Saccomanni: già disponibili oltre 15 miliardi per il pagamento dei debiti della P.A.

Buone notizie per le imprese: il ministro  Saccomanni ha annunciato che la cifra messa a disposizione dal ministero dell’Economia agli Enti locali per pagare i debiti della Pubblica Amministrazione ammonta ad oggi a 15,69 miliardi.Si tratta, ha precisato Saccomanni, di «6,2 miliardi di erogazioni finanziarie da parte dello Stato o della Cassa depositi e prestiti come anticipazioni e 9,4 miliardi di spazi di disponibilità finanziaria sul patto di stabilità interno o di rimborsi fiscali». L’annuncio del ministro dell’Economia stempera un po’ il clima pessimistico suscitato dalla notizia che il debito pubblico italiano ha raggiunto la quota record del 130,3 del Pil. È il chiaro risultato di politiche di solo rigore, non accompagnate da misure per la crescita.

Sull’argomento debiti  è intervenuto anche il Ragioniere generale dello Stato, Daniele Franco: «La nuova sfida è pagare in futuro più in fretta, normalmente, secondo la direttiva europea. Ed è una sfida ancora più complicata». Il ritardo dei pagamenti, ha spiegato, «rappresenta per le imprese un fattore di ostacolo alla competitività e un fattore che ha reso meno trasparenti i conti pubblici delle amministrazioni italiane».

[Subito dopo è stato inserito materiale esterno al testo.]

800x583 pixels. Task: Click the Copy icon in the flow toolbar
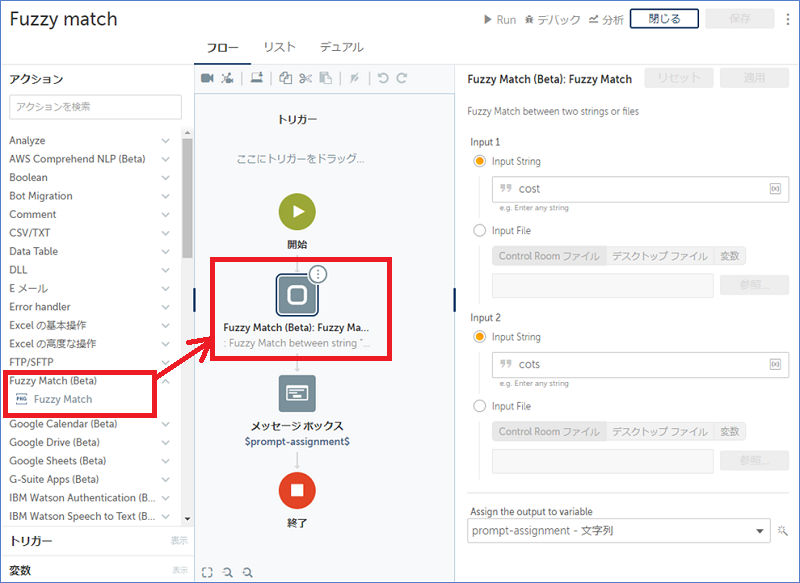284,79
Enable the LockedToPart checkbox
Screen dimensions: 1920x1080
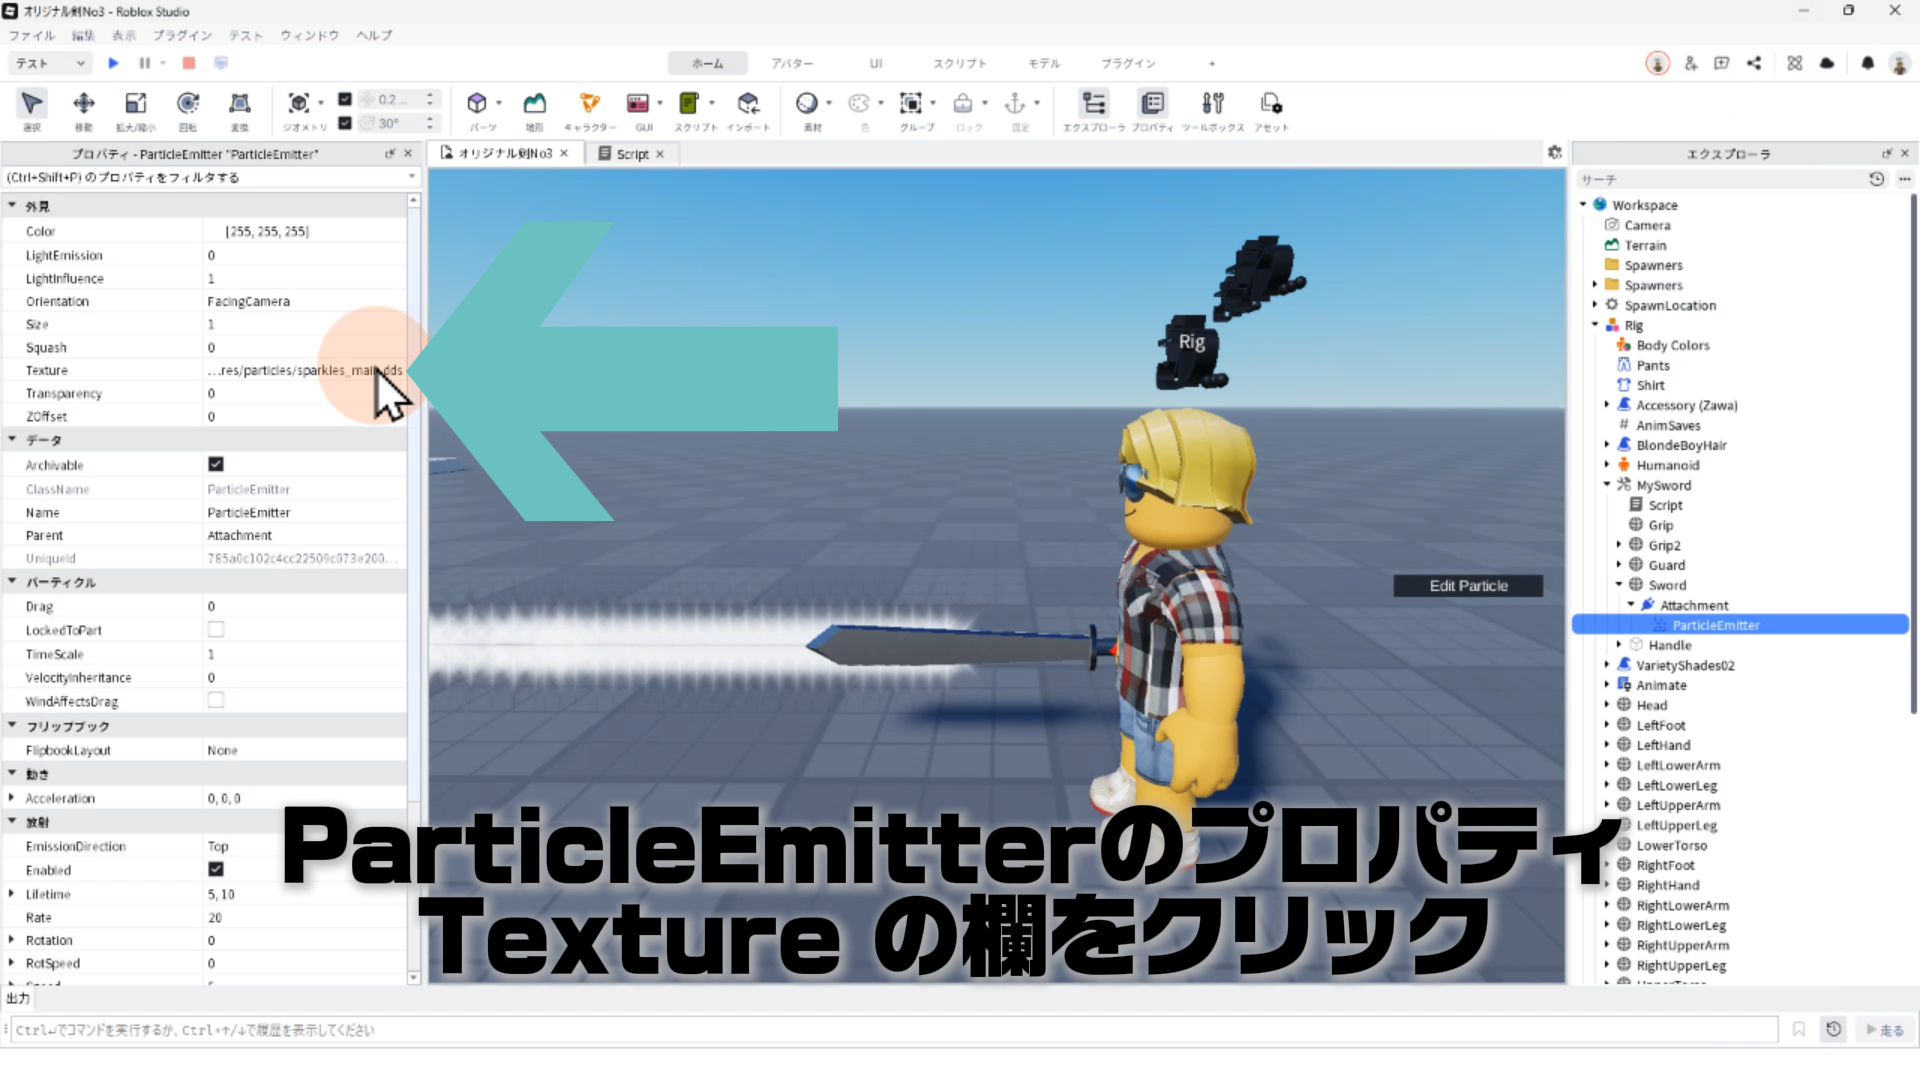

La questione della velocizzazione dei pagamenti sta particolarmente a cuore alla Cgia di Mestre.  Così avverte il segretario  Giuseppe Bortolussi: «Attenzione,  ipotizzando che nel frattempo non si accumulino altri debiti,  se si procederà erogando solo 20 miliardi all’anno, l’ultimo creditore, secondo la nostra stima che dimensiona il debito accumulato dalla PA in 120 miliardi, riceverà quanto dovuto alla fine del 2018. Se, invece, ci si riferisce all’ipotesi redatta dalla Banca d’Italia che misura il debito della PA in 91 miliardi (a nostro avviso, abbondantemente sottostimato), l’ultimo fornitore verrà saldato entro il primo semestre del 2017». Plauso all’annuncio del ministero dell’Economia anche dal presidente dei deputati del Pdl Reanato Brunetta, che però si chiede: «Quanti sono i soldi effettivamente entrati nelle casse delle imprese? Di quali imprese stiamo parlando, visto che negli elenchi pubblicati dallo stesso Ministero dell’Economia e delle Finanze sono riportati quasi esclusivamente debiti verso le grandi società per servizi come il riscaldamento o la telefonia? Perché solo 4 dei 13 Ministeri con portafoglio hanno pubblicato gli elenchi nonostante la scadenza sia trascorsa da oltre due settimane?»